Exercise brief =>
Rewrite the data from the line containing "The image size is (900, 600)." down to the line containing "[x=1980, y=1274]", changing "Toggle" to "Switch" and leaving everything else the same.

Recorded data:
"""
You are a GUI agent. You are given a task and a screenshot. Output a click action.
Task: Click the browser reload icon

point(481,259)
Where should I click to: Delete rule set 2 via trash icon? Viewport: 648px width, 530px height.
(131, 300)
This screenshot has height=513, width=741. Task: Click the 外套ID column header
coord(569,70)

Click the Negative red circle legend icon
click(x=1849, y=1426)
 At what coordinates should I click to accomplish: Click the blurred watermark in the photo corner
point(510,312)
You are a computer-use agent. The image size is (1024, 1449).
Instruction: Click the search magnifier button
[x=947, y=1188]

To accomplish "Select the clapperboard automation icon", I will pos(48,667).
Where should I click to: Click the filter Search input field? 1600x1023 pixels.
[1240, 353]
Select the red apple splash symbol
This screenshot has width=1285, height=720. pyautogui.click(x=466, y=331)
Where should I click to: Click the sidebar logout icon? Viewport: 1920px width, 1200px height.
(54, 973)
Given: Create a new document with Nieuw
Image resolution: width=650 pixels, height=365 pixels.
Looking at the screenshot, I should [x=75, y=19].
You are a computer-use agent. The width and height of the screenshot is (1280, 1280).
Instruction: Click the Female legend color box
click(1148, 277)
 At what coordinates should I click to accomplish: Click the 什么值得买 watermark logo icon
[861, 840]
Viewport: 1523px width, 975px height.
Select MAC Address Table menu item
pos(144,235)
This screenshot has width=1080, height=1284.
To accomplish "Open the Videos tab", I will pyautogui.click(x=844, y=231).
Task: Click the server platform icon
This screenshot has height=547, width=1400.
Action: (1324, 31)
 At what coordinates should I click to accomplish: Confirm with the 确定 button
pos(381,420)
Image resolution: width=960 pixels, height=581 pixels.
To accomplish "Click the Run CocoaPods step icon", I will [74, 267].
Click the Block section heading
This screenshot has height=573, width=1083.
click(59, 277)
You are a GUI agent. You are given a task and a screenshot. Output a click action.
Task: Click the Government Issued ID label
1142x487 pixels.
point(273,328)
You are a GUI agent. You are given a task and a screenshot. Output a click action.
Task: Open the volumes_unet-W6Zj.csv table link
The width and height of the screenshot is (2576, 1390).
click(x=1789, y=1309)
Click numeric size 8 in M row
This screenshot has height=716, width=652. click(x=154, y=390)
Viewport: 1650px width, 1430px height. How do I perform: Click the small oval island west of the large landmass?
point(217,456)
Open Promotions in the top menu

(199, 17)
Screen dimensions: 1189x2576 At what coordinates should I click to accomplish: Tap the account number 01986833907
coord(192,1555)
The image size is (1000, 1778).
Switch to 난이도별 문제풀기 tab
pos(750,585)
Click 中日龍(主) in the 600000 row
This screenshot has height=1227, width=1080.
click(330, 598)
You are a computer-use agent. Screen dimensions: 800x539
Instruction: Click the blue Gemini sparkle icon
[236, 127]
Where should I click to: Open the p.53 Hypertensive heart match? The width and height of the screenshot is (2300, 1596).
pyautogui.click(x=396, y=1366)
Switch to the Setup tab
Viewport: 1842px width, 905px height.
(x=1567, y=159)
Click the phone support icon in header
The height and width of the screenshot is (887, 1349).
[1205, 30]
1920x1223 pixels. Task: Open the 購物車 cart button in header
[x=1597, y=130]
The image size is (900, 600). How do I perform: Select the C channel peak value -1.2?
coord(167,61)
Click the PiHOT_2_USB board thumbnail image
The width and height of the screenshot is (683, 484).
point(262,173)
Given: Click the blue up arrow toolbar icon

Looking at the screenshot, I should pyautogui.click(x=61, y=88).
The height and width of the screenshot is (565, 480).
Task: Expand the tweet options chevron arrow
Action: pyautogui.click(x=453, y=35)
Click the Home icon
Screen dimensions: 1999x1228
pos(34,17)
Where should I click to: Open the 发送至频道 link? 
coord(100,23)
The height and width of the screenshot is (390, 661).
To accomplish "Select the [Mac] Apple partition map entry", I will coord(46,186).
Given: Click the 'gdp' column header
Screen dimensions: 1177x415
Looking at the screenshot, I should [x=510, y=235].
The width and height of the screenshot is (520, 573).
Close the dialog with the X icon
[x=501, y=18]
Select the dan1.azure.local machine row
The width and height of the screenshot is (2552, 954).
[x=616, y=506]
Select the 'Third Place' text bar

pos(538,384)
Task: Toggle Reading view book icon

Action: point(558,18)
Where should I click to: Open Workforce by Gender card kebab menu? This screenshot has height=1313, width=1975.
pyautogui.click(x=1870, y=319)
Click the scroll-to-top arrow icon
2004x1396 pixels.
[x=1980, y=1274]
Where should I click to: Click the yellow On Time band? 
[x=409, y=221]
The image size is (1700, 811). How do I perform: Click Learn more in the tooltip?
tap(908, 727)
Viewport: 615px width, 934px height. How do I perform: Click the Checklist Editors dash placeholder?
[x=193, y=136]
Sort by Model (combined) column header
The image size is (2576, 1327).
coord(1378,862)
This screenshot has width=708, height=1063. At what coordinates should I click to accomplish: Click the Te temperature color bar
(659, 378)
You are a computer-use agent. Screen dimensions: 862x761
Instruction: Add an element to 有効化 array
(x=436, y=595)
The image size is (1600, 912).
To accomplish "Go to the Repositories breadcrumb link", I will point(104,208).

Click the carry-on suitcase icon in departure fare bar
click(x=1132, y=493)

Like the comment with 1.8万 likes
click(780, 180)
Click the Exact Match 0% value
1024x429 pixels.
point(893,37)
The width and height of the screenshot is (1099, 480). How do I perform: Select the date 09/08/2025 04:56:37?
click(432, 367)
"""
The reply =>
The image size is (900, 600). How do I perform: Select the C channel peak value -1.2?
coord(167,61)
Click the PiHOT_2_USB board thumbnail image
The width and height of the screenshot is (683, 484).
point(262,173)
Given: Click the blue up arrow toolbar icon

Looking at the screenshot, I should pyautogui.click(x=61, y=88).
The height and width of the screenshot is (565, 480).
Task: Expand the tweet options chevron arrow
Action: pyautogui.click(x=453, y=35)
Click the Home icon
Screen dimensions: 1999x1228
pos(34,17)
Where should I click to: Open the 发送至频道 link? 
coord(100,23)
The height and width of the screenshot is (390, 661).
To accomplish "Select the [Mac] Apple partition map entry", I will coord(46,186).
Given: Click the 'gdp' column header
Screen dimensions: 1177x415
Looking at the screenshot, I should [x=510, y=235].
The width and height of the screenshot is (520, 573).
Close the dialog with the X icon
[x=501, y=18]
Select the dan1.azure.local machine row
The width and height of the screenshot is (2552, 954).
[x=616, y=506]
Select the 'Third Place' text bar

pos(538,384)
Task: Switch Reading view book icon

Action: point(558,18)
Where should I click to: Open Workforce by Gender card kebab menu? This screenshot has height=1313, width=1975.
pyautogui.click(x=1870, y=319)
Click the scroll-to-top arrow icon
2004x1396 pixels.
[x=1980, y=1274]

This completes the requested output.